Published 27 July 2016

Several tribes have led protests against the North Dakota Access pipeline but have not been consulted about its construction.

The U.S. Army Corps of Engineers “unlawfully” approved construction of the Dakota Access Pipeline, which has been compared to the Keystone XL, despite concerns that it goes through protected Indigenous land and could threaten the water source of residents in four states.

Sioux Nation Threatened by Massive Pipeline

“I’m heartbroken, disheartened and a little upset that the United States of America did not stand in protecting water, land and cultural rights,” said LaDonna Allard to teleSUR, who owns the land of Sacred Rock where about 50 members of the Lakota Sioux Nation and allies created a spirit camp in protest against the pipeline. Her son is buried there, and she said that it is only a matter of time until the pipeline bursts.

“Would you allow your children to be covered with oil?” asked Allard, adding that she will pray against the “black snake,” a tribal prophecy the group have long warned about. “This is not an Indian issue, this is a people’s issue. Every person in this world needs water to drink. We must fight to protect the water at all costs.”

Only one of the 11 pre-construction notification sites was not approved, said Jennifer Baker, attorney for the Yankton Sioux tribe, because of concerns about its cultural impact. Meanwhile, the majority of the US$3.7 billion pipeline’s path would run through sacred burial and ceremonial grounds.

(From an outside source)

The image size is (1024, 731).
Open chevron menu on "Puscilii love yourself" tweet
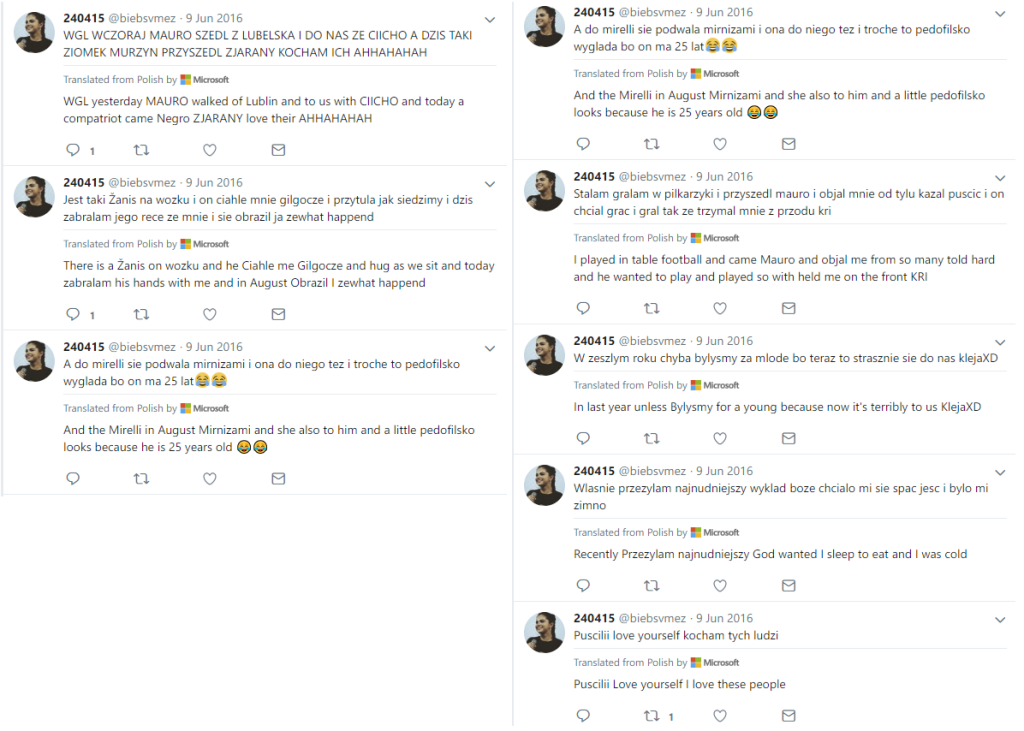1000,622
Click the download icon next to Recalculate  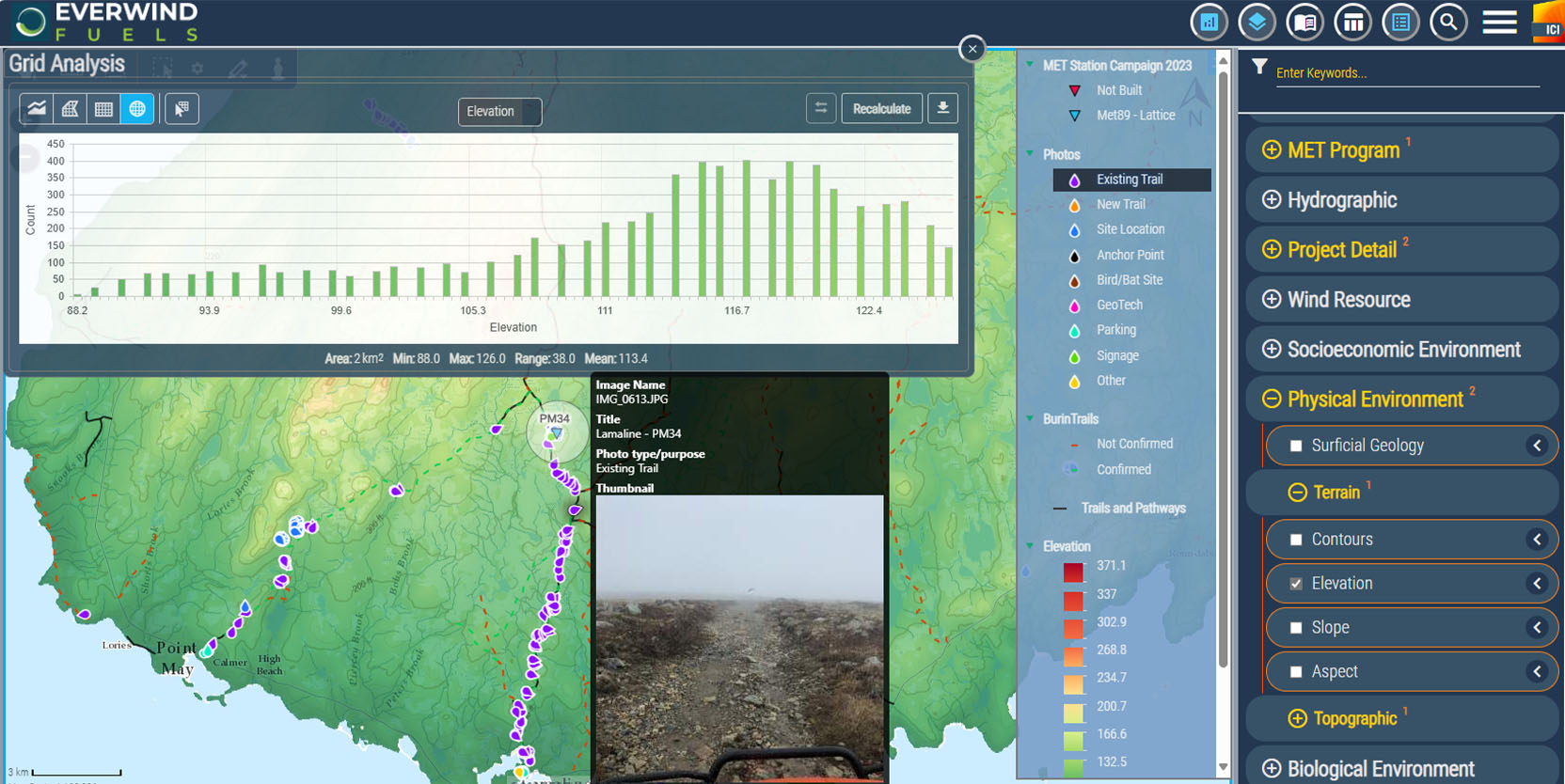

The Corps told the tribe it could have monitors to ensure their lands remain protected, said Baker, but only gave them a five-day notice to organize all training and equipment. No Native American surveyors were hired and the Corps have failed to continue consultations with the tribe, which they had started in May. The Corps had repeatedly declined requests by the Yankton Sioux for a consultation, and when they accepted they suggested the meeting be held near a dam that devastated a Yankton community in the 1950s.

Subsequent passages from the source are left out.